THE REQUEST:
Reproduce every line of the material below word for word, but leave out the pictures.

TASK INPUTS:

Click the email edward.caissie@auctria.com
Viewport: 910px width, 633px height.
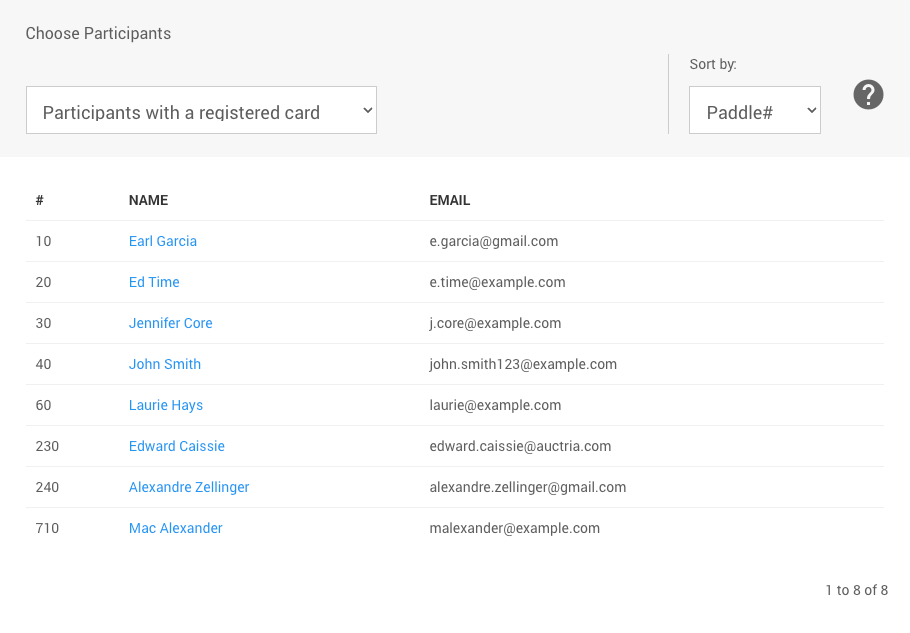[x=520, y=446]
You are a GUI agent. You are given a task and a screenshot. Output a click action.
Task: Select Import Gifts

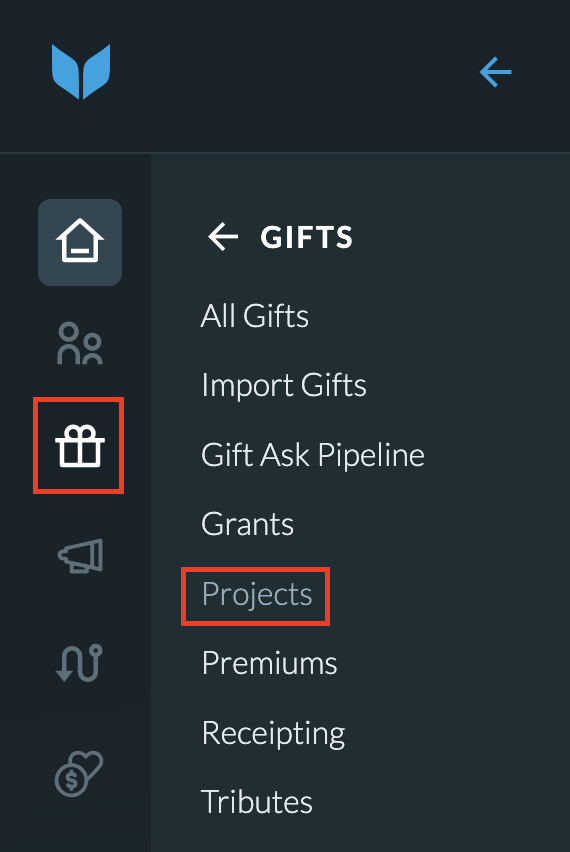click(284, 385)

TASK RESULT:
Click the email edward.caissie@auctria.com
Viewport: 910px width, 633px height.
[x=520, y=446]
You are a GUI agent. You are given a task and a screenshot. Output a click action.
Task: Select Import Gifts

click(284, 385)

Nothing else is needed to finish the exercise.